3. First design SMART GRID - Then build what you designed

Engineering virtues that have stood the test of time suggest that simpler and cheaper is generally better.

DOE, NIST, and the author of the above video have not been fully forthcoming on exactly what SMART GRID is and how it would work.

Before spending all of the 11 billion allocated in the STIMULUS and OMNIBUS spending bills for smart grid we should fully engineer smart grid and formalize all of the protocols and standards that will be required to allow interactive devices and smart meters to talk to each other on the new grid.

Why is there so much enthusiasm for a SMART GRID that will be massively more complicated to build and much more difficult to keep operating?

Why is it thrilling to consider bringing into existence a large distributed power system that is likely to have multitudes of hidden and difficult to diagnose failure modes and security vulnerabilities?

It is possible that a hastily implemented SMART GRID could constitute a massive security problem to hostile cyber attacks. It is also possible that remote data collection and communication features of SMART GRID could permit unethical spying, invasions of privacy, and compromises of personal freedom. Why are you thrilled to introduce this new worry into your life?

No one in the Department of Energy or Department of Commerce has really explicitly explained to the American people what they will be getting for their 11 billion of funding for SMART GRID. What new features of the grid will most American's actually need or use?

NIST and DOE should explicitly present to the American people a clear statement of the practical benefits citizens can expect to receive from SMART GRID technology.

Traditional centralized power generation and distribution tended to minimize the distance between where power was generated and where it was used. We were able to use the least copper and got the least power distribution losses by taking this traditional approach. Generating wind power in North Dakota and then trying to ship the power across the Country to Miami or Los Angeles will entail tremendous costs and few benefits. It is hard to see how, at the end of the day, the new SMART GRID could deliver remotely generated renewable energy at higher efficiency and with fewer losses than centralized local power generation and local use.

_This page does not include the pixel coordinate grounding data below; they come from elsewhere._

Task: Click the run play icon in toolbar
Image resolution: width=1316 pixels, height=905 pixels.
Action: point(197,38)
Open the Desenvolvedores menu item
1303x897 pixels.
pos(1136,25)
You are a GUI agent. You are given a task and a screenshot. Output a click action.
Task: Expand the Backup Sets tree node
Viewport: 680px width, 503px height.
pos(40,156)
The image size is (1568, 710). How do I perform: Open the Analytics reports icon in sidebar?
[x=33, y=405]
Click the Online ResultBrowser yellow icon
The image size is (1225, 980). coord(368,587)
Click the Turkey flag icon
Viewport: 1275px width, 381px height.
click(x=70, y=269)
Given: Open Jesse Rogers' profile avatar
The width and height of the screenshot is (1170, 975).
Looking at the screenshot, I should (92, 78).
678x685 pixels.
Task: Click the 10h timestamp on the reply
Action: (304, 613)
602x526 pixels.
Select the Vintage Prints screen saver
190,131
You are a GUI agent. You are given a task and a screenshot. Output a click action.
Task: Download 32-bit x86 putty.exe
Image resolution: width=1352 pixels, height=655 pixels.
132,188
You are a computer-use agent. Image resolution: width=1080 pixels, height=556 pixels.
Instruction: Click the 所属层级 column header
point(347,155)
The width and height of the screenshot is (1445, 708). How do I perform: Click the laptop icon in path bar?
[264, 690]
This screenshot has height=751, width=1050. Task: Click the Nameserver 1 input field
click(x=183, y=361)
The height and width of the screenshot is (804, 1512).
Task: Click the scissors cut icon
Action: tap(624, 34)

We should not spend the many billions of the authorized funds until we have fully engineered the system including design of all of the layered protocols and standards necessary to create the new interactive SMART GRID. Given the previous performance of government in creating new standards it may take many years (a decade?) to just design the interactive communication protocols and standards to allow smart devices to safely communicate and control one another on the new grid.

What experience of engineering by government committee consensus inclines you to believe that making America's power distribution infrastructure massively more costly and complex will serve you and the Country well?

Why not keep SMART GRID simple and uncomplicated so it can ultimately work reliably and safely.

What was wrong with DUMB GRID where you just plugged in the toaster and it worked?